### Screenshot grounding data
□ □ □ □ □

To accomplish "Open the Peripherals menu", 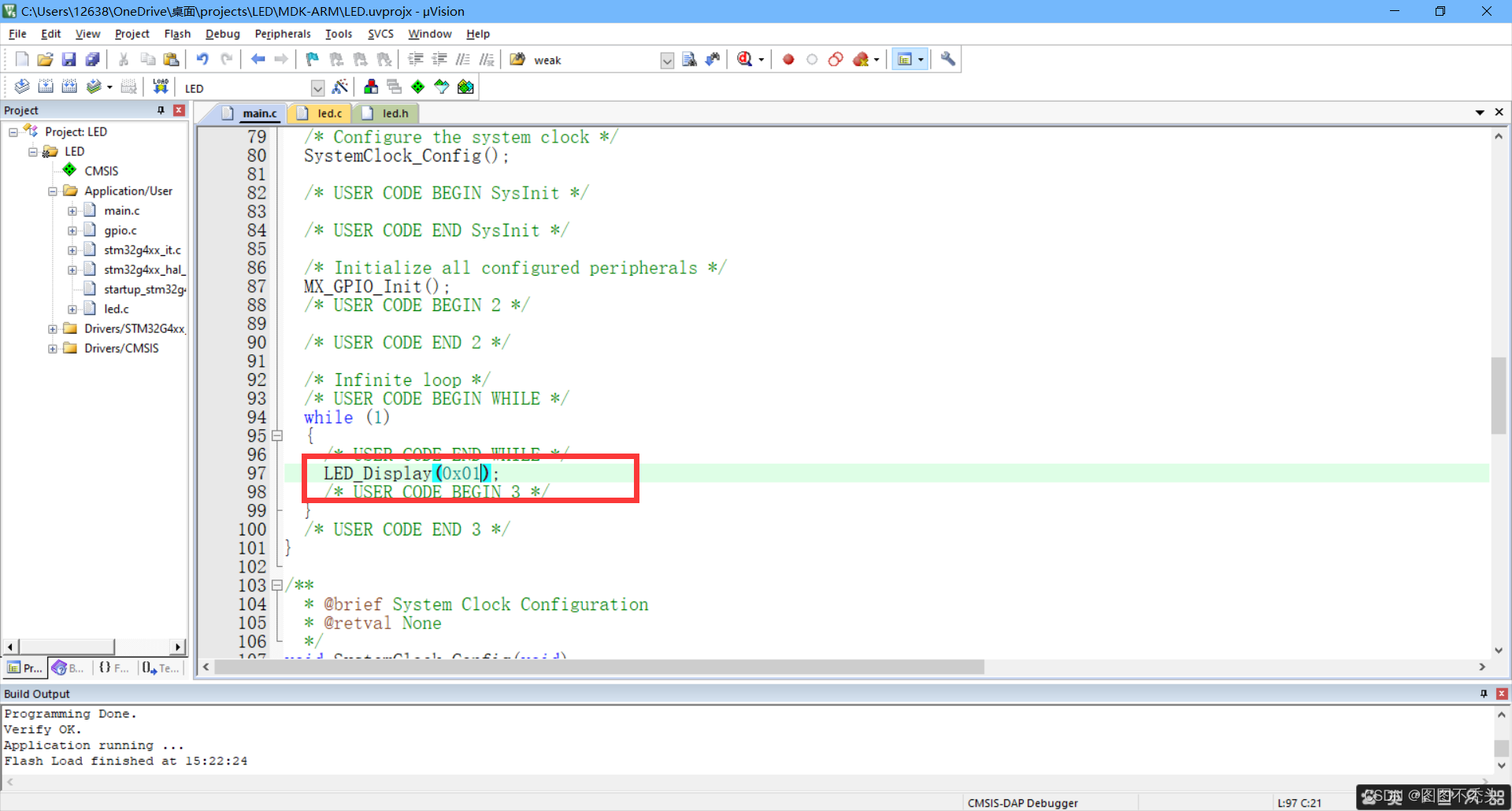I will (x=282, y=34).
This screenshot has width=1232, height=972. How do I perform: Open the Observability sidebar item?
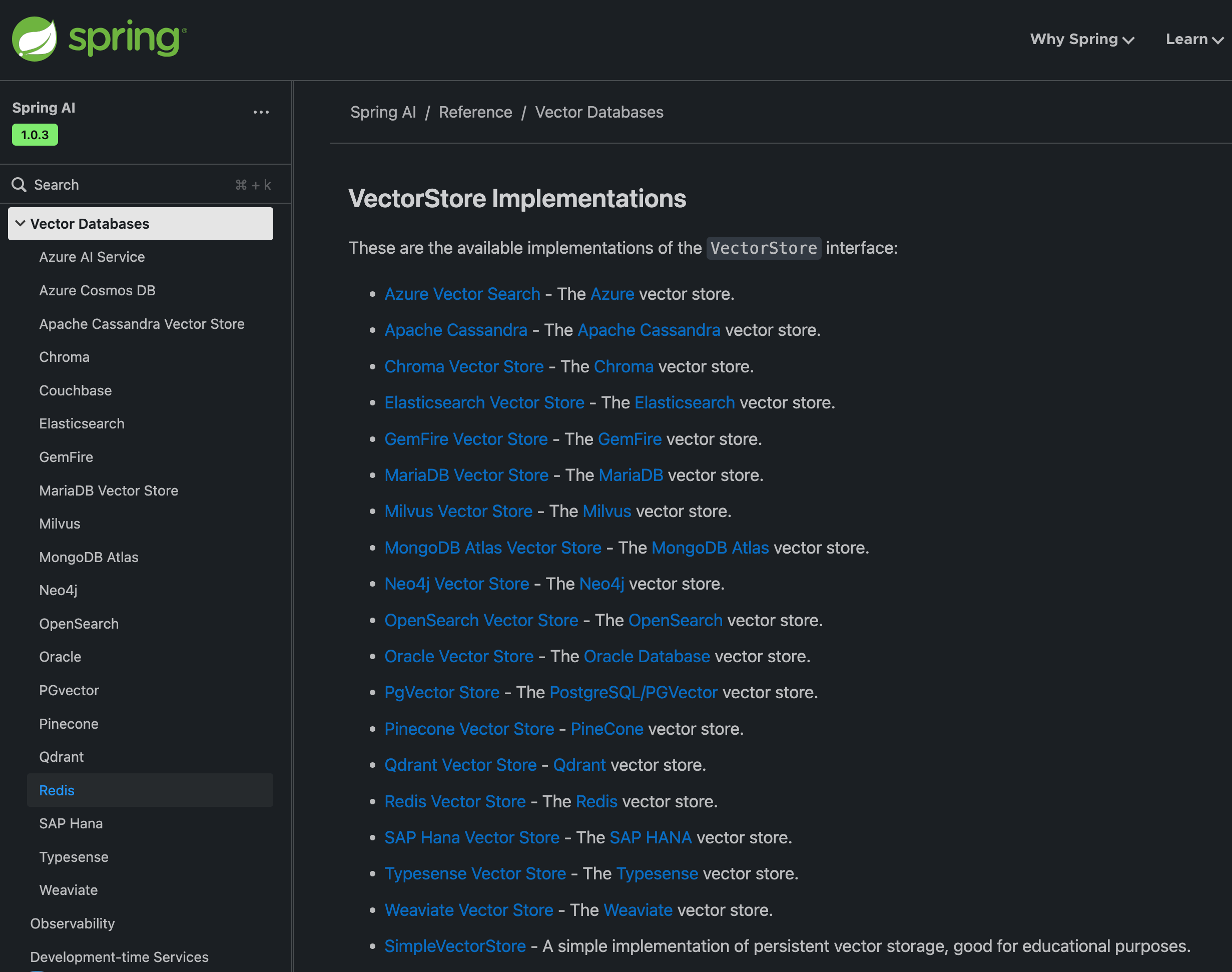tap(72, 923)
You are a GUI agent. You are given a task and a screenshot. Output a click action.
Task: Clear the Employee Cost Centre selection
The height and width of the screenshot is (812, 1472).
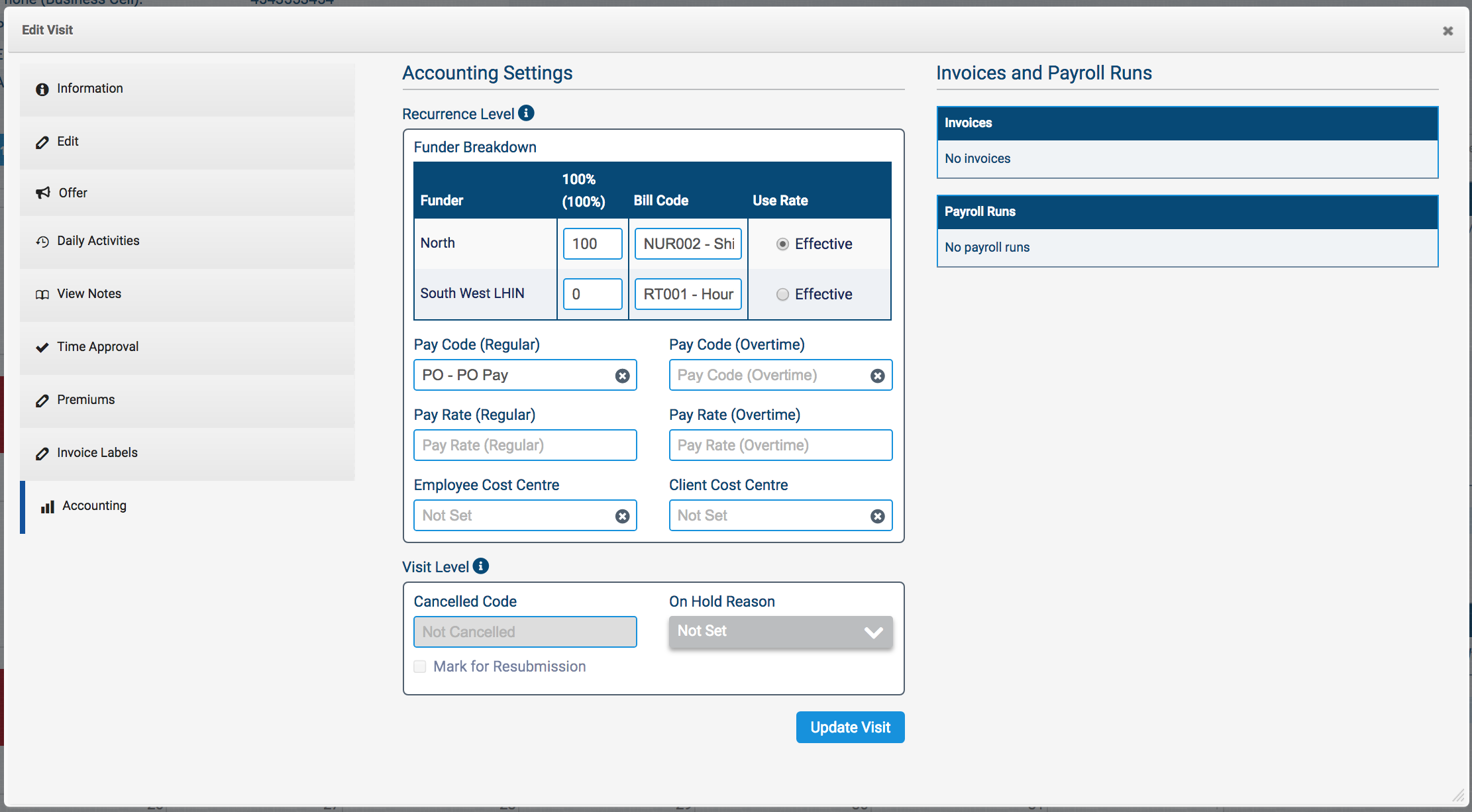(x=622, y=517)
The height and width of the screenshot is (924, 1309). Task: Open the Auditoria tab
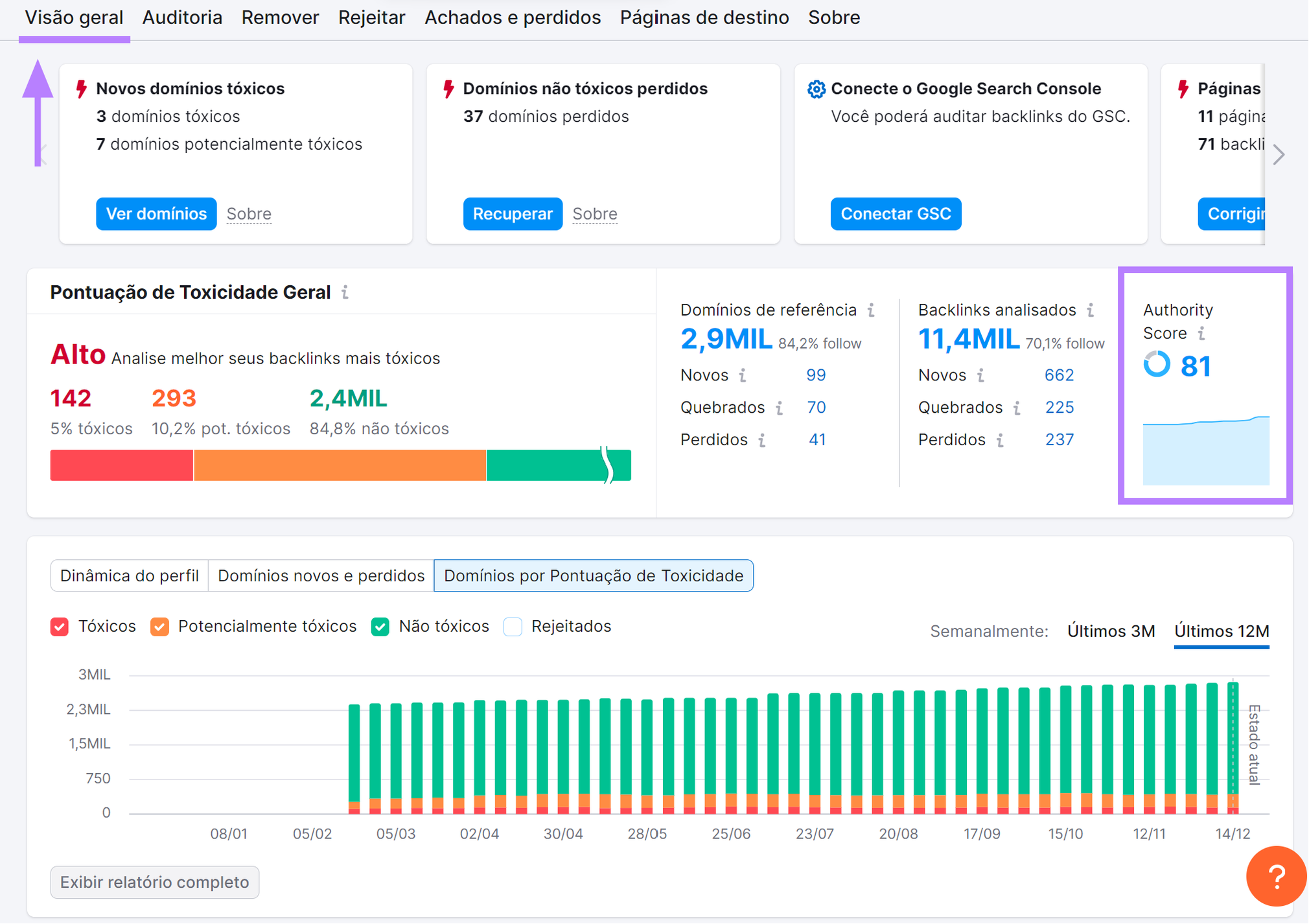(182, 17)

□ □ □ □ □

### Exercise instructions
What is needed is an exact copy of the lines from the line with "Task: Clear the" to the end of the data above, both included, without any pictures.

### Answer box
Task: Clear the Employee Cost Centre selection
The height and width of the screenshot is (812, 1472).
(x=622, y=517)
The height and width of the screenshot is (924, 1309). Task: Open the Auditoria tab
(182, 17)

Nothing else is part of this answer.